Improbable but Entertaining
Jacob Fletcher, the hero of this series, launches into another wild adventure, protesting the whole time that he really wants to be a merchant and not a naval officer. He finds a sponsor who is a spymaster and gets him promoted for a daring attack on French soil in the time when Napoleon is just getting ready to roll through Italy. The action is superbly integrated with actual history with a few characters, like Lord Howe, who really commanded a British fleet that won a stunning victory over the French and it really was on June 1. But many ships’ names are clearly made up, such as the 3 frigates named after the banks of oars on a trireme. While it’s true that early steam engineers tried to develop a steam carriage this was somewhat later and it wasn’t successful compared to an engine on rails, so I am skeptical that the Scottish traitors who tried to introduce steam power into revolutionary France could have a basis in fact.
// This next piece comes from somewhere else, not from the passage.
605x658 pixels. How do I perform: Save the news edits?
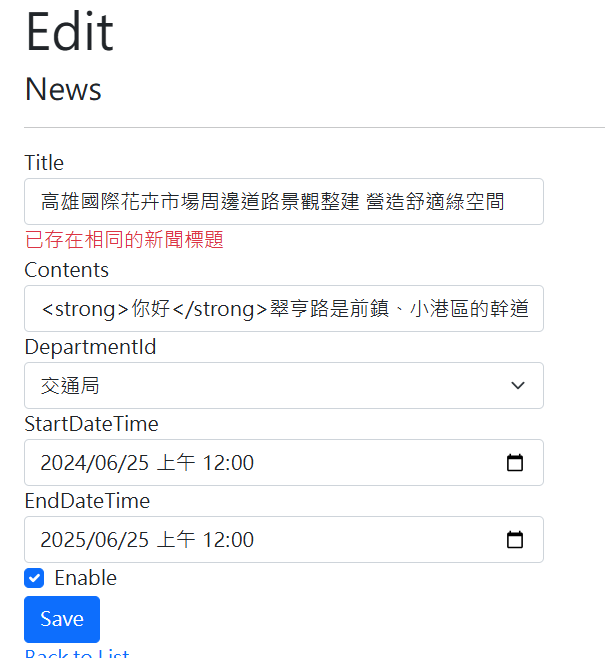pos(62,619)
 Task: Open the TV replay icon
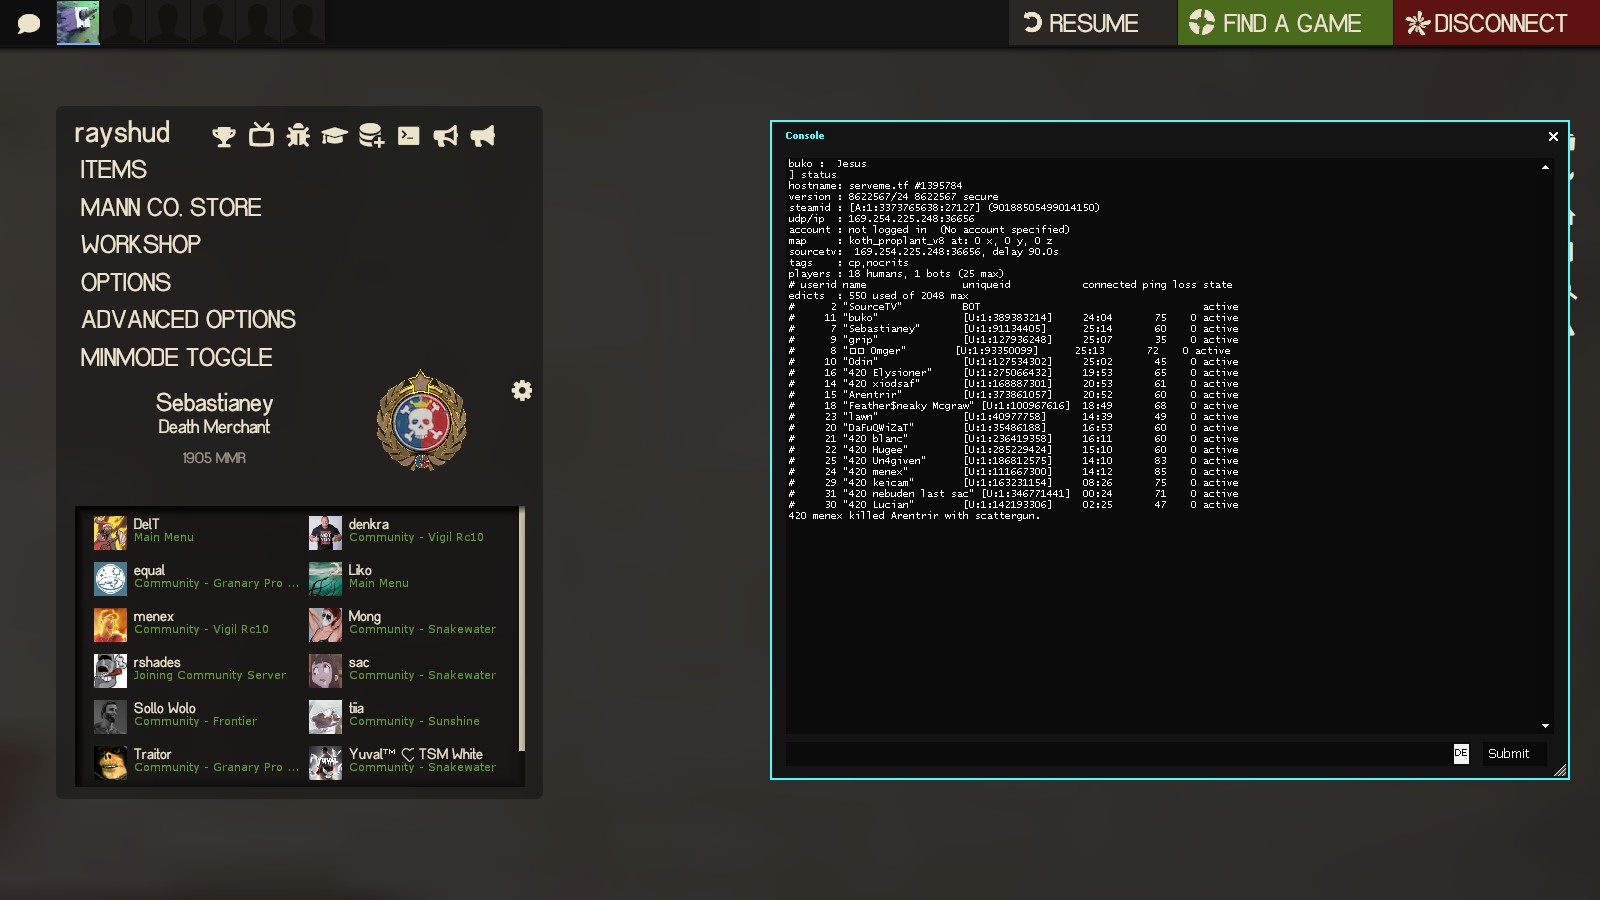tap(261, 135)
I was a little disappointed that Lady Coignwood, a superb villain in the previous books of the series, does not appear at all. Can it be that mr Drake is going to let her usurp Fletcher’s inheritance? While characterization of the hero motivates him to not want the fortune, still I hoped he would deprive Lady Sarah of it somehow.
But despite these problems the book is shockingly addictive with plots within plots. The background is right for Napoleonic times and the action is nonstop on land and sea. The way the author tells the story is first person as an old man nearing his 100th birthday, dictating it to a scholarly assistant whose initials we get to know well as, writing shortly after Fletchers death, he inserts both snide and helpful comments in square brackets. This gives the tale a certain Victorian feel which is appropriate somehow. But when reading the first book it’s possible to imagine the story was fact based, it’s clear from subsequent books that Jacob Fletcher is a fictional character and somewhat less believable than Horatio Hornblower. It doesn’t matter. The story is a delight for anyone at all interested in the period.